*ACTIVITY*.
Retype all of the entries that appear below, keeping them exactly as they are.

(Collected data)
▽

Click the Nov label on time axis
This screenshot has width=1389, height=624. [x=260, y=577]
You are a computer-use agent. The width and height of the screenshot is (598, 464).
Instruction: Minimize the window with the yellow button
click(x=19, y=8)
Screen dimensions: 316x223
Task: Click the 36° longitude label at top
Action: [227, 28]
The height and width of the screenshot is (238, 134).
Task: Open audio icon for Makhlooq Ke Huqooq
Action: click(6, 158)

△

*EXPECTED ANSWER*.
Click the Nov label on time axis
This screenshot has width=1389, height=624. [x=260, y=577]
You are a computer-use agent. The width and height of the screenshot is (598, 464).
Instruction: Minimize the window with the yellow button
click(x=19, y=8)
Screen dimensions: 316x223
Task: Click the 36° longitude label at top
Action: [227, 28]
The height and width of the screenshot is (238, 134).
Task: Open audio icon for Makhlooq Ke Huqooq
Action: click(6, 158)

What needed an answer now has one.